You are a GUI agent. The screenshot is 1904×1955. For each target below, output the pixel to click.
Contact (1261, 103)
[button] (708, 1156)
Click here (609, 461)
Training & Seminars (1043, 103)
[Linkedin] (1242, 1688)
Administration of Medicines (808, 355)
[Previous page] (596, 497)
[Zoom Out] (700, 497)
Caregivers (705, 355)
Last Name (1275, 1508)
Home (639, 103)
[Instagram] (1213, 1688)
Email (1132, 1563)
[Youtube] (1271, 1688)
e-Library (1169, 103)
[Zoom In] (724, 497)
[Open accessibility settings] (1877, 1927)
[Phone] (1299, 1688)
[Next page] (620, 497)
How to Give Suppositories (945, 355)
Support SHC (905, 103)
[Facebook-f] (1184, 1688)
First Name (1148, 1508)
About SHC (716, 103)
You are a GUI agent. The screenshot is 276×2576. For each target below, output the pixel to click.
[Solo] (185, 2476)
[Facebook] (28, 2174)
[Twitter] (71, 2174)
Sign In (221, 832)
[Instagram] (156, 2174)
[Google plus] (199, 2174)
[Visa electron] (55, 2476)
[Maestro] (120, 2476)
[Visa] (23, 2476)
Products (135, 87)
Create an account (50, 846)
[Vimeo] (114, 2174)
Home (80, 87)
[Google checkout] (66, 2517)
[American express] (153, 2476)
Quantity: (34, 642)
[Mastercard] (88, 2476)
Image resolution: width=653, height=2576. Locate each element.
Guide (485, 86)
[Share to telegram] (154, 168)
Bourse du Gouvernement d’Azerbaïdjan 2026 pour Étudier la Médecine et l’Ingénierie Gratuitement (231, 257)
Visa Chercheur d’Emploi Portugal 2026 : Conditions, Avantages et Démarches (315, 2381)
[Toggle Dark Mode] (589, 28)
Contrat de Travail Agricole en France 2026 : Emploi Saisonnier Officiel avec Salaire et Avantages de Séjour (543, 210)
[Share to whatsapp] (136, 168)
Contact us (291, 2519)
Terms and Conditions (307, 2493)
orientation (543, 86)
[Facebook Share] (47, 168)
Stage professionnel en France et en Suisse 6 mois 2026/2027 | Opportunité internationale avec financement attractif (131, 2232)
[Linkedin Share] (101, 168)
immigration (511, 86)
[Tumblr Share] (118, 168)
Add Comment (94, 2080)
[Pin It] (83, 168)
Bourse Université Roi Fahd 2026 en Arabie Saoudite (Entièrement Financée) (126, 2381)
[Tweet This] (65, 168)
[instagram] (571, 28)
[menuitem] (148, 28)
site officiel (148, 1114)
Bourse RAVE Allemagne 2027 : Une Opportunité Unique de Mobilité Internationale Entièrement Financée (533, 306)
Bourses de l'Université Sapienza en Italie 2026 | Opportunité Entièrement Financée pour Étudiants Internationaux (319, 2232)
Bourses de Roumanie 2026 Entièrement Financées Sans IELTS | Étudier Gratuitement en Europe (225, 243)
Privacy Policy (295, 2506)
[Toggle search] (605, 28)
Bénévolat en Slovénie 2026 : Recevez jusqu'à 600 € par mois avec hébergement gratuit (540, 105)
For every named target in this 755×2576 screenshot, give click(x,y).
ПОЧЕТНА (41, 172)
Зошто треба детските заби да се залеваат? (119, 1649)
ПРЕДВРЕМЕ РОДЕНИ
===============
Work request -
Down to the last line, copy the entries above exactly.

Response box -
You are a GUI agent. The screenshot is 1904×1955. For each target below, output the pixel to click.
Contact (1261, 103)
[button] (708, 1156)
Click here (609, 461)
Training & Seminars (1043, 103)
[Linkedin] (1242, 1688)
Administration of Medicines (808, 355)
[Previous page] (596, 497)
[Zoom Out] (700, 497)
Caregivers (705, 355)
Last Name (1275, 1508)
Home (639, 103)
[Instagram] (1213, 1688)
Email (1132, 1563)
[Youtube] (1271, 1688)
e-Library (1169, 103)
[Zoom In] (724, 497)
[Open accessibility settings] (1877, 1927)
[Phone] (1299, 1688)
[Next page] (620, 497)
How to Give Suppositories (945, 355)
Support SHC (905, 103)
[Facebook-f] (1184, 1688)
First Name (1148, 1508)
About SHC (716, 103)
You are a GUI agent. The screenshot is 276×2576. For each target below, output the pixel to click.
[Solo] (185, 2476)
[Facebook] (28, 2174)
[Twitter] (71, 2174)
Sign In (221, 832)
[Instagram] (156, 2174)
[Google plus] (199, 2174)
[Visa electron] (55, 2476)
[Maestro] (120, 2476)
[Visa] (23, 2476)
Products (135, 87)
Create an account (50, 846)
[Vimeo] (114, 2174)
Home (80, 87)
[Google checkout] (66, 2517)
[American express] (153, 2476)
Quantity: (34, 642)
[Mastercard] (88, 2476)
Image resolution: width=653, height=2576. Locate each element.
Guide (485, 86)
[Share to telegram] (154, 168)
Bourse du Gouvernement d’Azerbaïdjan 2026 pour Étudier la Médecine et l’Ingénierie Gratuitement (231, 257)
Visa Chercheur d’Emploi Portugal 2026 : Conditions, Avantages et Démarches (315, 2381)
[Toggle Dark Mode] (589, 28)
Contrat de Travail Agricole en France 2026 : Emploi Saisonnier Officiel avec Salaire et Avantages de Séjour (543, 210)
[Share to whatsapp] (136, 168)
Contact us (291, 2519)
Terms and Conditions (307, 2493)
orientation (543, 86)
[Facebook Share] (47, 168)
Stage professionnel en France et en Suisse 6 mois 2026/2027 | Opportunité internationale avec financement attractif (131, 2232)
[Linkedin Share] (101, 168)
immigration (511, 86)
[Tumblr Share] (118, 168)
Add Comment (94, 2080)
[Pin It] (83, 168)
Bourse Université Roi Fahd 2026 en Arabie Saoudite (Entièrement Financée) (126, 2381)
[Tweet This] (65, 168)
[instagram] (571, 28)
[menuitem] (148, 28)
site officiel (148, 1114)
Bourse RAVE Allemagne 2027 : Une Opportunité Unique de Mobilité Internationale Entièrement Financée (533, 306)
Bourses de l'Université Sapienza en Italie 2026 | Opportunité Entièrement Financée pour Étudiants Internationaux (319, 2232)
Bourses de Roumanie 2026 Entièrement Financées Sans IELTS | Étudier Gratuitement en Europe (225, 243)
Privacy Policy (295, 2506)
[Toggle search] (605, 28)
Bénévolat en Slovénie 2026 : Recevez jusqu'à 600 € par mois avec hébergement gratuit (540, 105)
For every named target in this 755×2576 screenshot, give click(x,y).
ПОЧЕТНА (41, 172)
Зошто треба детските заби да се залеваат? (119, 1649)
ПРЕДВРЕМЕ РОДЕНИ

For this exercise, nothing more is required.